We’re back to the virtuosic with Saturday or Sunday? bringing actual piano sounds into play across a typically chameleonic rhythmic sequence where syncopation rules. A reversion to tonality beguiles at the opening to Mixed-up Paul with a genial rising melody leading into at least two other layers that over-ride the initial placidity, both a restless bass and a sine-wave-type making for counterweights. With Fake Bible news, we’re in another all-man’s land where regular and dissimilar pile on top of each other; a snare-drum trying to impose a measurable metre is subjected to inroads on all sides including a cluster-rich ‘straight’ piano. Then Harvey returns to his atmospheric wash territory for Peter, Paul and Jesus conflicted in which a musing background texture is lit up by jagged piano bursts, mini-explosions in this ambience, all of them resurrecting memories of Stockhausen’s Klavierstucke as well as the could-go-anywhere blurts to be found in pretty much everything I’ve come across from Bussotti.

Throughout the Catalogue, Neville and his percussion colleagues have been a consistent presence, rising and receding over the music tracks – and the spoken ones – with so much authority and idiosyncratic speech that you realize how thorough was Harvey’s re-composition process.
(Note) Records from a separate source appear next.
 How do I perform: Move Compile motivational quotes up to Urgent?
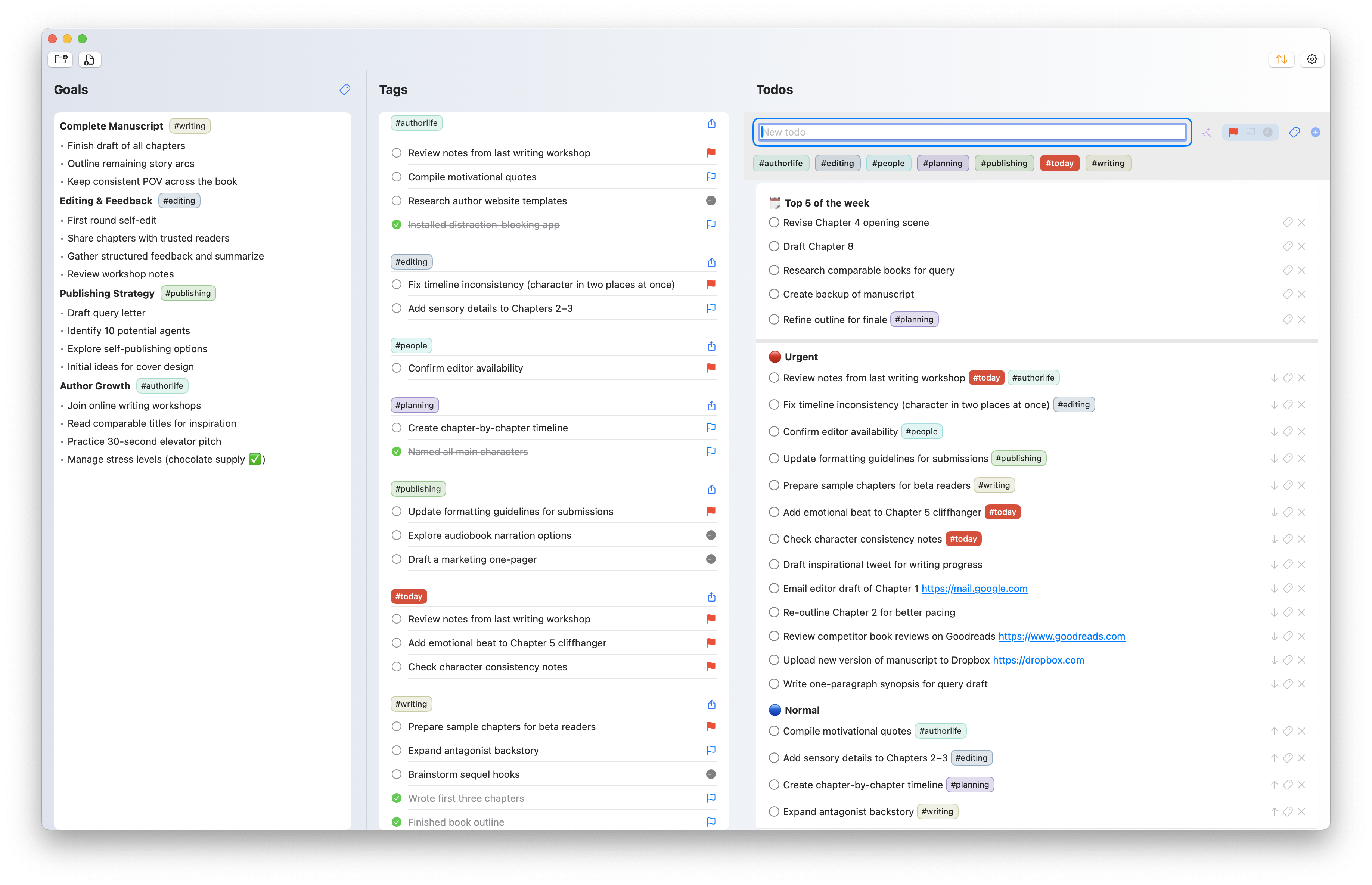click(x=1274, y=731)
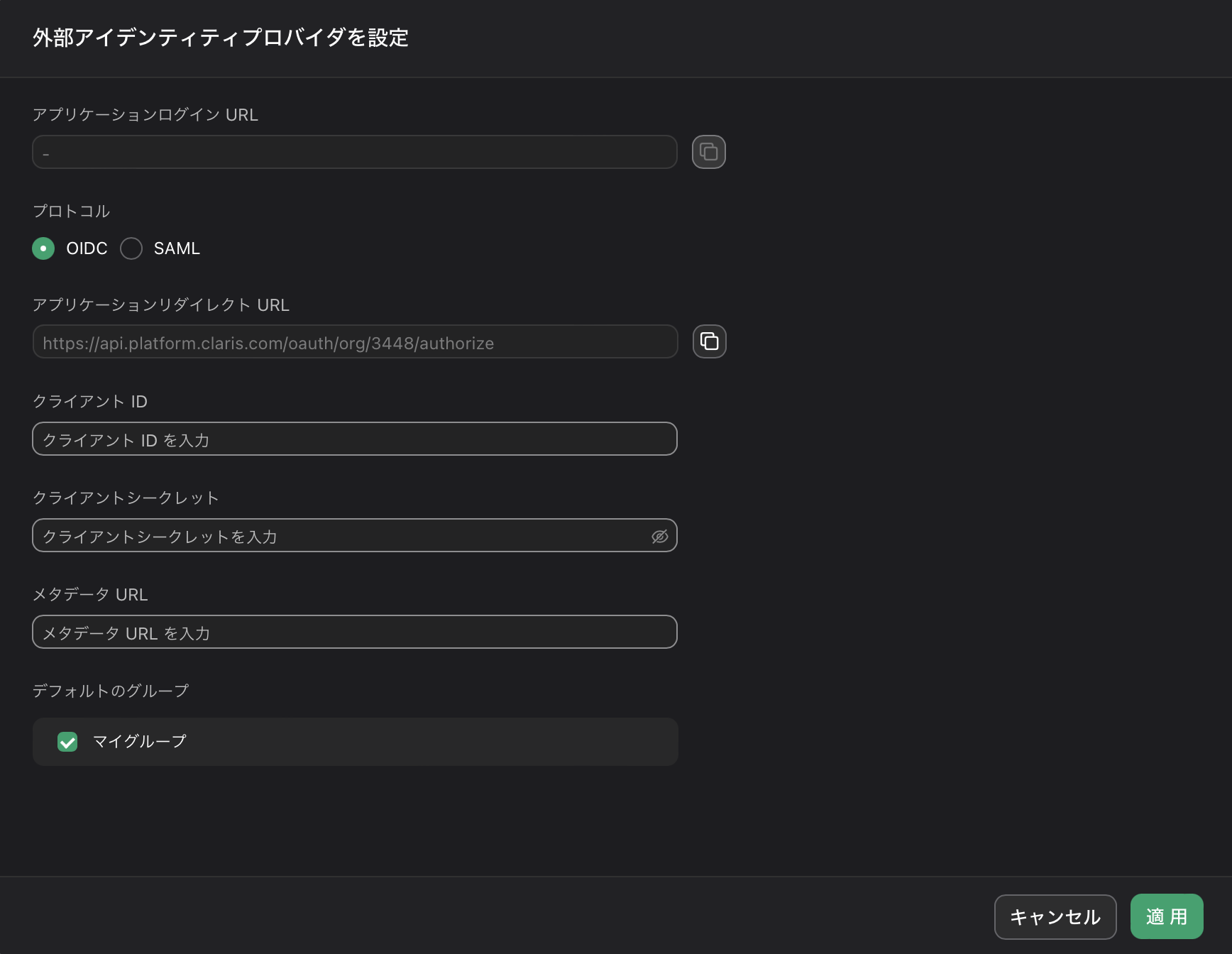The image size is (1232, 954).
Task: Click the hide secret eye icon
Action: pyautogui.click(x=659, y=537)
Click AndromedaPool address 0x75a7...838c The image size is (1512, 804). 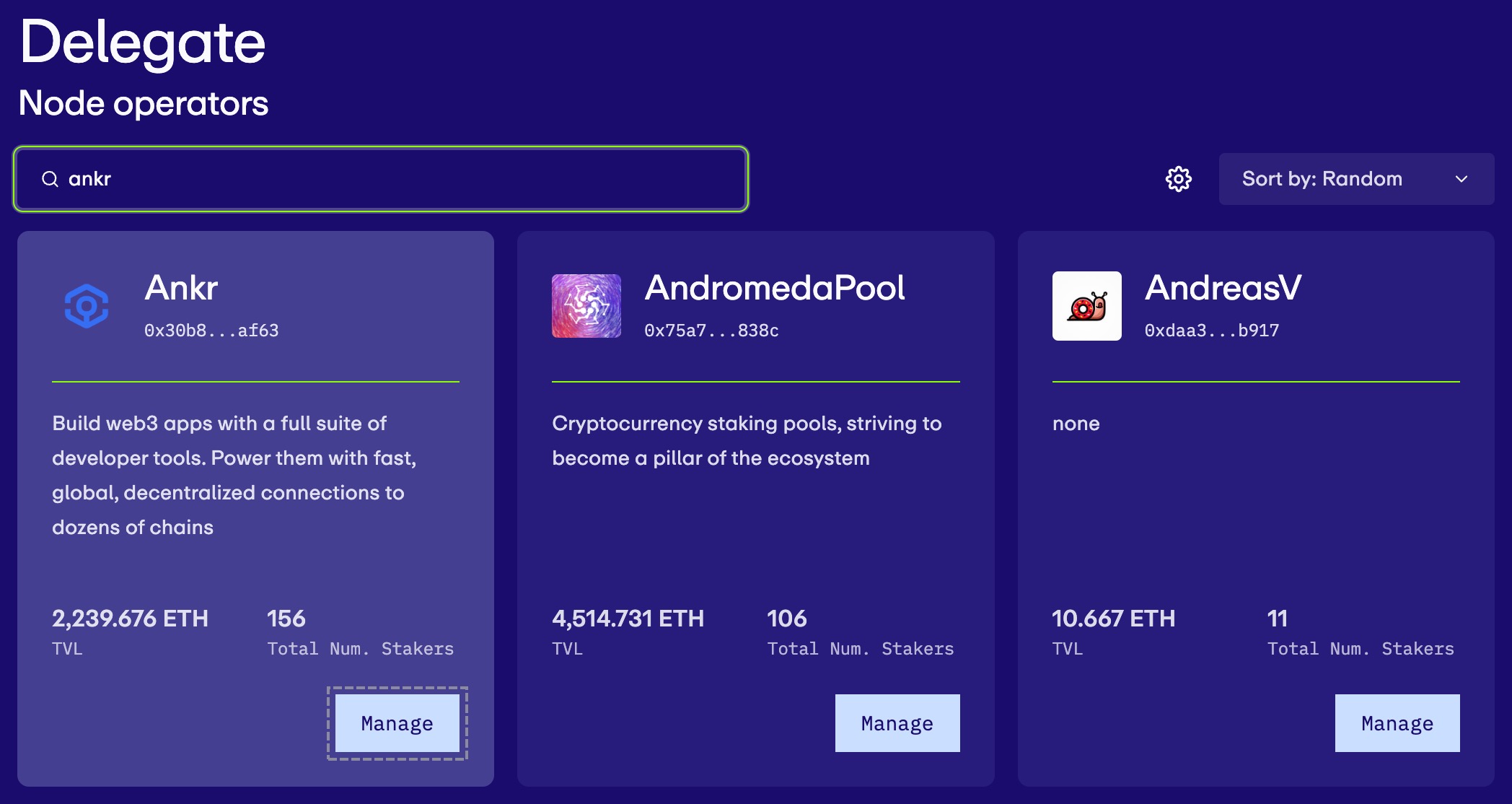(x=711, y=331)
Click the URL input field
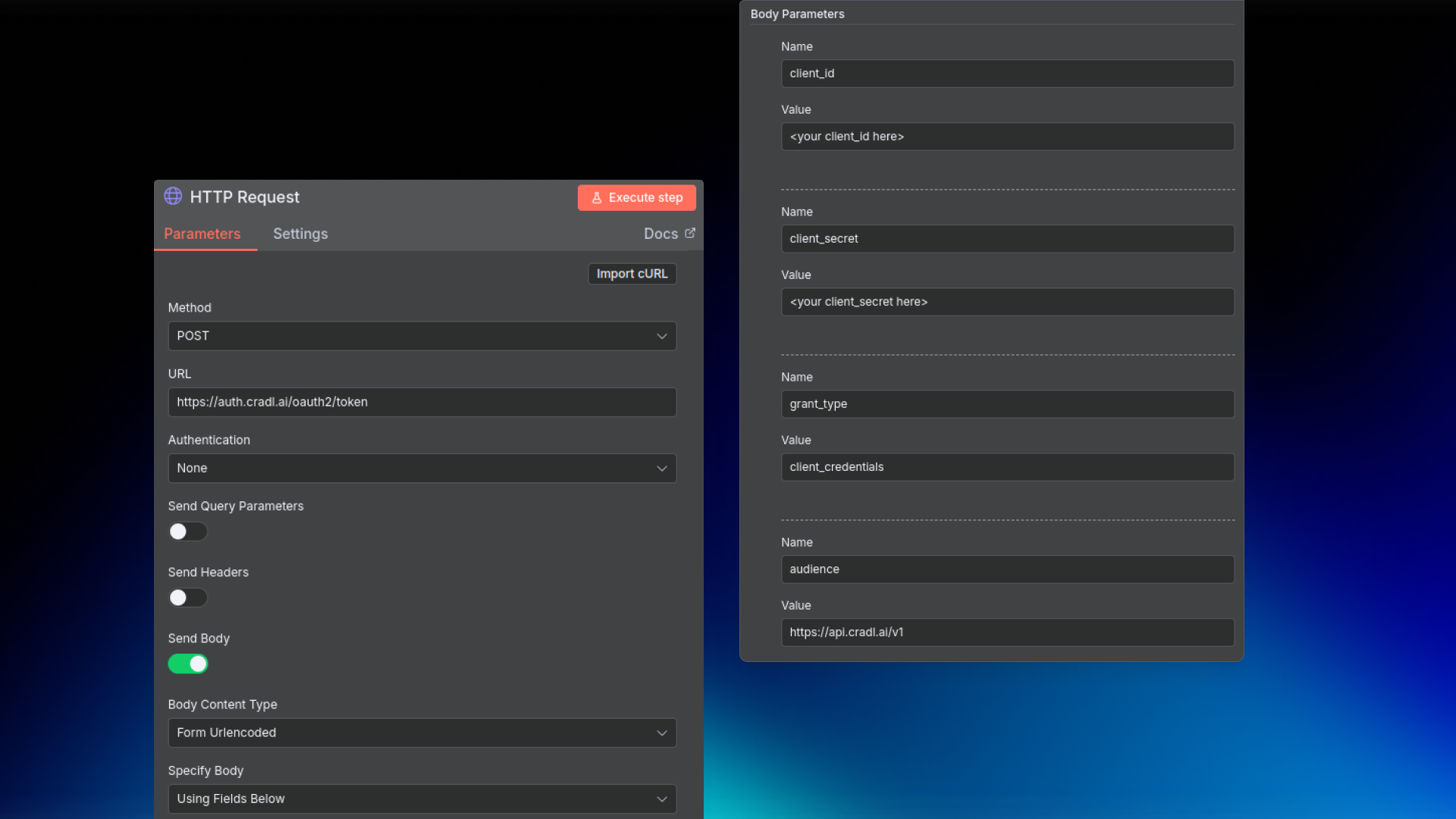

In Control by the elite, the percussion elements dominate, apart from a central unit where an electronic organ rushes through what could be taken for a fairly static chorale, all things being equal in this febrile musical world. And the penultimate musical statement, Other holy books, is a fast gallop with what sounds like a side drum and wood-blocks setting the pace while a piano main-line provides some linear interest, if barely touching the ground.

How you connect the compositions to their titles, let alone von Caemmerer’s words, is every listener’s private business. The musical execution is generally exact and consistently enthusiastic, even though it strikes me that the matter from some segments could be interchanged easily with others. Always an exhilarating ride, travelling with Harvey, and the tearaway excitement of many tracks here is well worth hearing. But the intention of the work as a whole remains hard to discern because the 50 tracks rush by so rapidly. The creators’ stance is probably anti-religious but their focus bounces all over the shop. Hence my impression that their product is a set of short satiric gasps rather than a solid assault; a catalogue, certainly, but one with pretty short entries.